La stratégie d’Apple est d’une efficacité tout aussi redoutable en termes de mise en marché. Il n’y a qu’un modèle ou deux à faire connaître chaque année, la campagne de pub peut durer pendant un an, et la nomenclature des modèles est facile à comprendre pour l’acheteur moyen qui veut comparer le modèle «pas cher» de l’année passée avec le modèle haut de gamme de cette année.
Pendant ce temps, chez la compétition, on lance trop de modèles sous une nomenclature byzantine (Samsung), on «innove» avec des écrans carrés dont personne ne veut (BlackBerry), on déçoit les acheteurs en ne supportant pas les téléphones aussi longtemps que prévu (Google) ou on multiplie les changements de stratégie (Microsoft) qui font en sorte que plus personne ne sait si la plateforme a un avenir ou non. Résultat? Des modèles qui se vendent en plus faibles volumes que chez Apple, des coûts de R&D ou de mise en marché par unité vendue plus élevés, et une profitabilité plombée.
Et bien sûr, il y a aussi un avantage à détenir un monopole sur un système d’exploitation populaire!
All Your Piasses Are Belong To Apple Pour Toujours?
Est-ce que cette situation bizarre, où une seule entreprise réalise des profits énormes pendant que toutes ses concurrentes vivotent, risque de perdurer?
Je ne crois pas.
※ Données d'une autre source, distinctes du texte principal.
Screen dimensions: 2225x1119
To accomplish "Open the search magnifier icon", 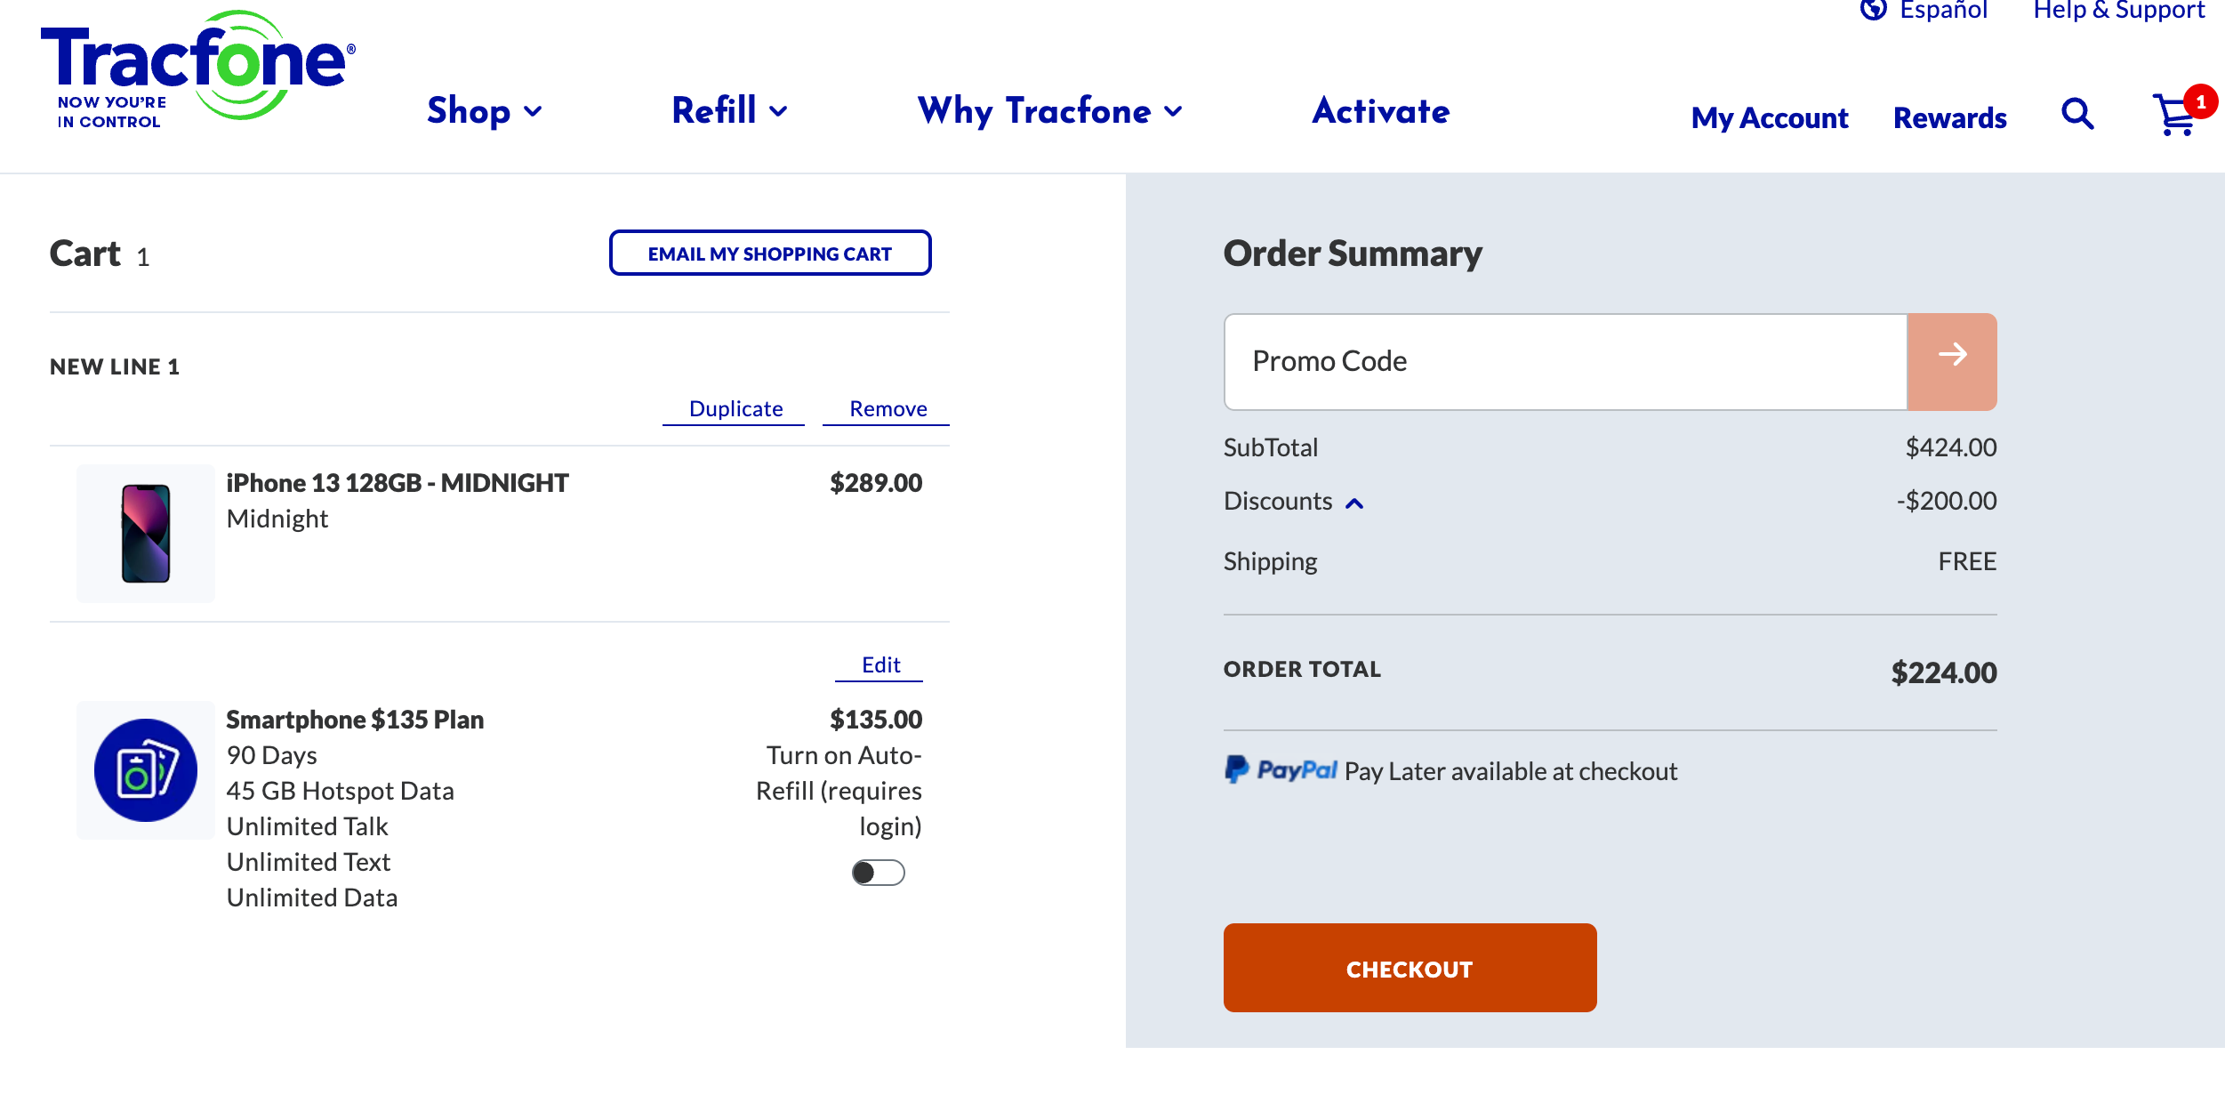I will [x=2077, y=114].
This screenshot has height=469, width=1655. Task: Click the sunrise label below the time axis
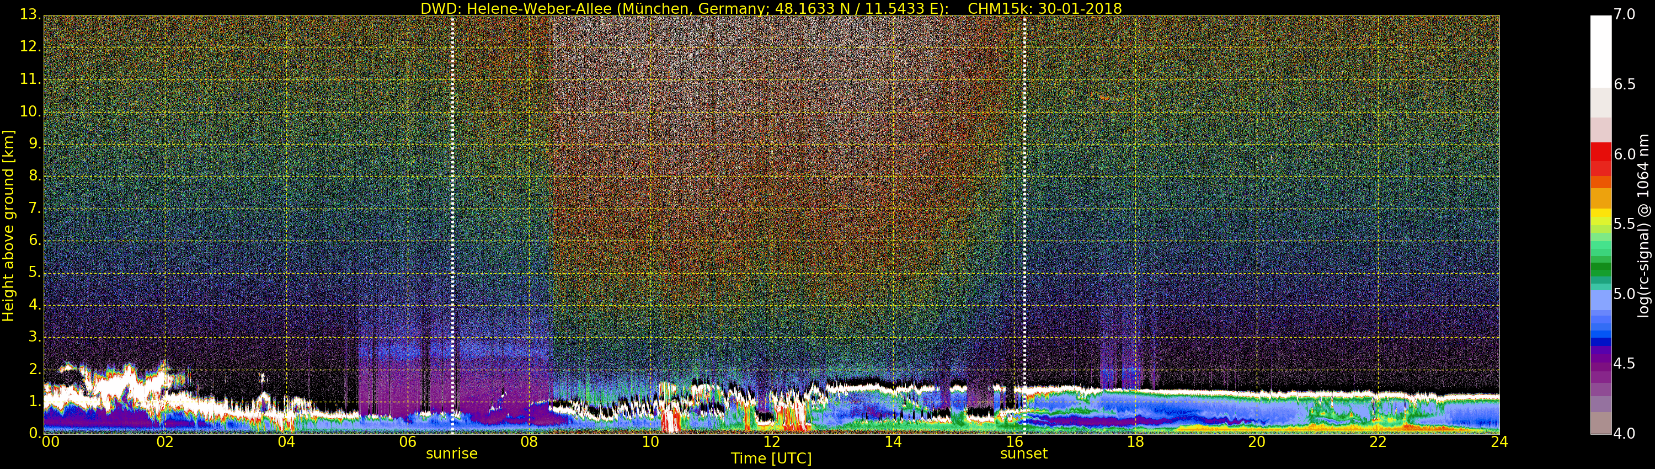pyautogui.click(x=452, y=454)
Rappelez-vous qu’à diverses époques, c’étaient Motorola ou Nokia qui dominaient outrageusement le marché de la téléphonie cellulaire. Les entreprises chinoises comme Xiaomi, dont l’étude de Canaccord ne tient pas compte parce qu’il s’agit de compagnies à capital fermé dont les chiffres ne sont pas publiés, pourraient venir perturber l’ensemble du marché à plus ou moins brève échéance.
Et fondamentalement, la stratégie d’Apple n’est pas si compliquée : quelqu’un finira bien par la copier correctement un de ces jours. Samsung a déjà commencé à réduire le nombre de modèles de téléphones mis en marché chaque année pour réduire le gaspillage.
Qui sait, si ce ménage avait commencé en 2012 plutôt qu’en 2015, et que Samsung avait fait preuve d’un minimum de sérieux avec Tizen, ce serait peut-être de la domination du géant sud-coréen dont je vous aurais parlé cette semaine.